▸ **SUPPLIED MATERIAL**
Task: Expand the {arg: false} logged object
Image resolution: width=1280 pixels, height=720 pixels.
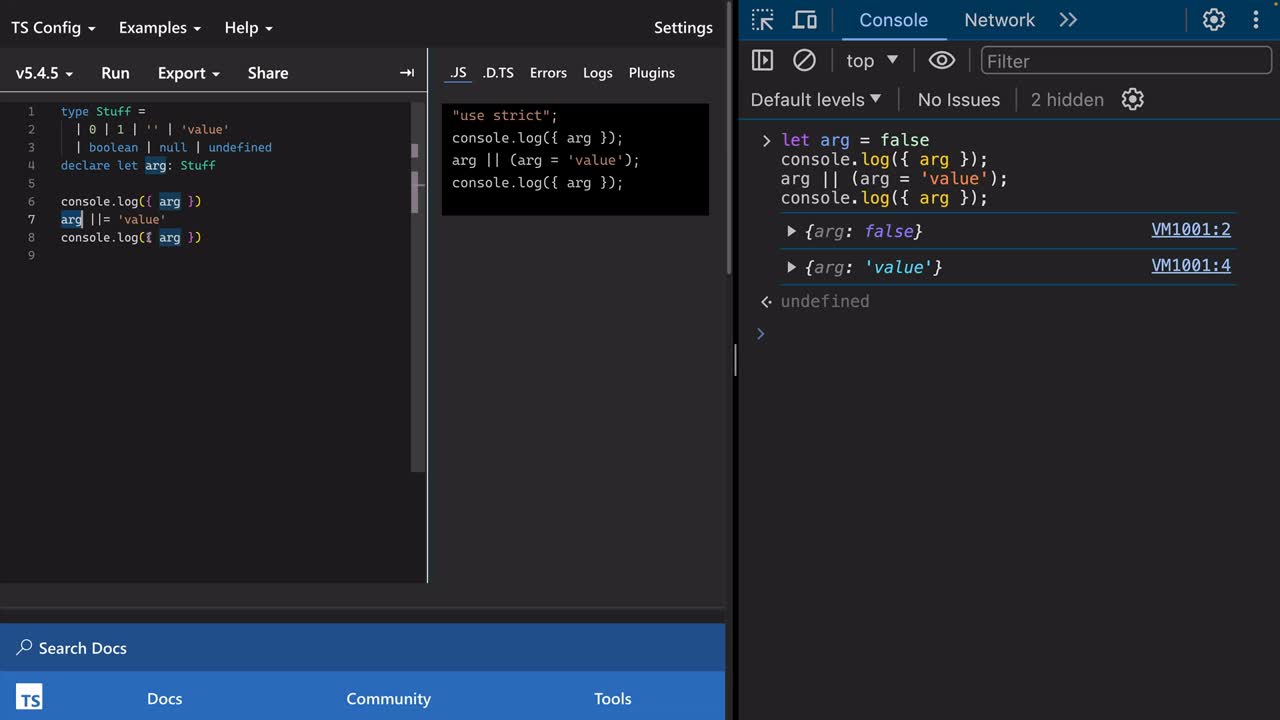Action: point(791,231)
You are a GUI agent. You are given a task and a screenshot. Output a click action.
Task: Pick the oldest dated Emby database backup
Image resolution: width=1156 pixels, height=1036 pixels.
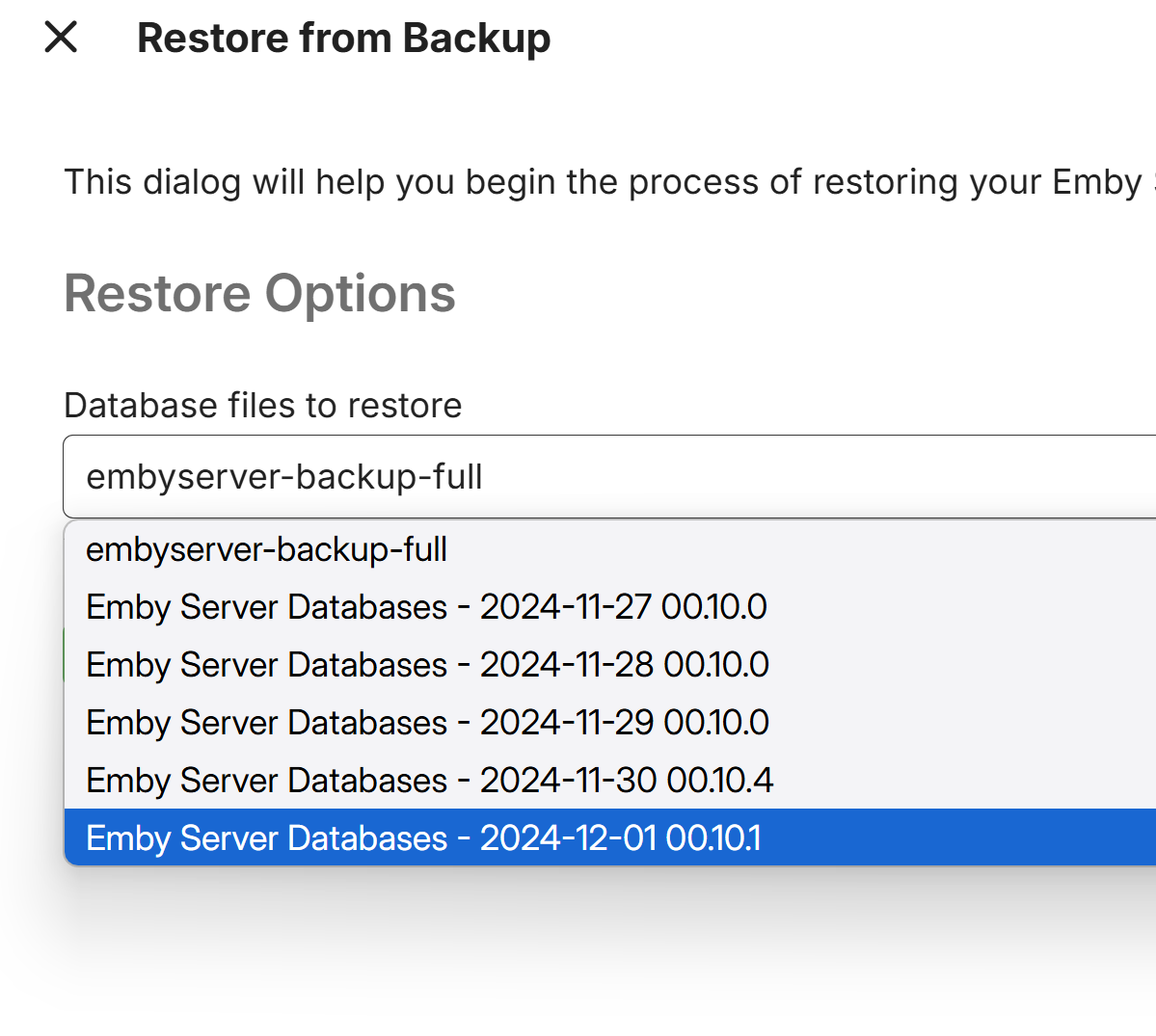[x=426, y=607]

▸ **WORK ORDER**
From the line containing "You are a GUI" to the final line above, both included, transcribe every line exactly and leave all pictures out.

▸ **ANSWER TO THIS PROBLEM**
You are a GUI agent. You are given a task and a screenshot. Output a click action.
Task: Pick the oldest dated Emby database backup
Image resolution: width=1156 pixels, height=1036 pixels.
[x=426, y=607]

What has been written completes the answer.